### WHAT YOU NEED TO DO
1 – Copy the part of the string-parsing thread from "On 6/19/23 14:31, Daniel" to "strings, but okay.".
2 – According to the string-parsing thread, why was strtol() replaced with g_ascii_strtoll()? Answer in one to three sentences.
3 – In the string-parsing thread, which function does g_ascii_strtoull return the result of when both USE_XLOCALE and HAVE_STRTOULL_L are defined?

### READING PASSAGE
○ ○ ○ ○ ○

On 6/19/23 14:31, Daniel P. Berrangé wrote:
On Mon, Jun 19, 2023 at 02:03:48PM +0200, Michal Privoznik wrote:
> It's weird that in 2023 there's no reliable and portable way to
> parse strings, but okay.
>
> We started with strtol(). Except, it doesn't work the same on
> Linux and Windows. On Windows it behaves a bit different when it
> comes to parsing strings with base = 0. So we've switched to
> g_ascii_strtoll() which promised to solve this. And it did.
> Except, it introduced another problem. I don't really understand
> why, but I've seen random test failures and all of them claimed
> inability to parse a number (specifically <memory/> from the
> hard coded domain XML from test driver, which IMO is just a
> coincidence because it's the first number we parse).
What platforms are you seeing the failures on ? All platforms or just
on Windows, or just some other specific one?
I've tried only Linux so far. Windows is out of question.
> The nature of the problem suggests there's a race condition
> somewhere. I suspected glib but I don't know their code well to
> prove it.
The code in question is:
guint64
g_ascii_strtoull (const gchar *nptr,
gchar **endptr,
guint base)
{
#if defined(USE_XLOCALE) && defined(HAVE_STRTOULL_L)
return strtoull_l (nptr, endptr, base, get_C_locale ());
#else
gboolean negative;
guint64 result;
result = g_parse_long_long (nptr, (const gchar **) endptr, base, &negative);
/* Return the result of the appropriate sign. */
return negative ? -result : result;
#endif
}
gint64
g_ascii_strtoll (const gchar *nptr,
gchar **endptr,
guint base)
{
#if defined(USE_XLOCALE) && defined(HAVE_STRTOLL_L)
return strtoll_l (nptr, endptr, base, get_C_locale ());
#else
gboolean negative;
guint64 result;
result = g_parse_long_long (nptr, (const gchar **) endptr, base, &negative);
if (negative && result > (guint64) G_MININT64)
{
errno = ERANGE;
return G_MININT64;
}
else if (!negative && result > (guint64) G_MAXINT64)
{
errno = ERANGE;
return G_MAXINT64;
}
else if (negative)

○ ○ ○ ○ ○

### DATASET EXTRACT
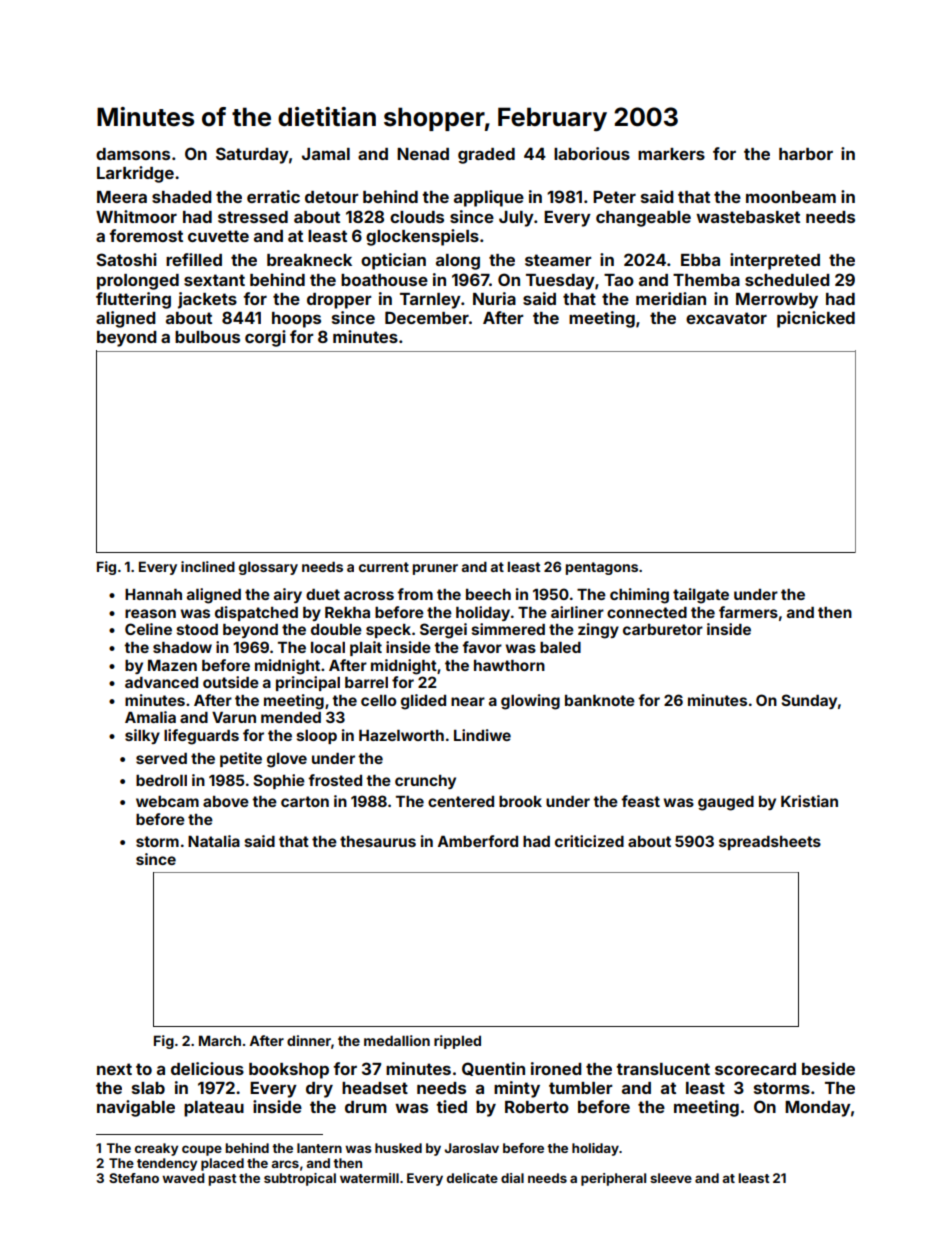 The width and height of the screenshot is (952, 1233). I want to click on Nenad, so click(423, 154).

○ ○ ○ ○ ○

### SOLUTIONS FOR EACH TASK
1 –
On 6/19/23 14:31, Daniel P. Berrangé wrote:
On Mon, Jun 19, 2023 at 02:03:48PM +0200, Michal Privoznik wrote:
> It's weird that in 2023 there's no reliable and portable way to
> parse strings, but okay.

2 – strtol() does not work the same on Linux and Windows. On Windows it behaves somewhat differently when parsing strings with base = 0, and g_ascii_strtoll() promised to solve this.

3 – It returns the result of strtoull_l, called with get_C_locale() as the locale.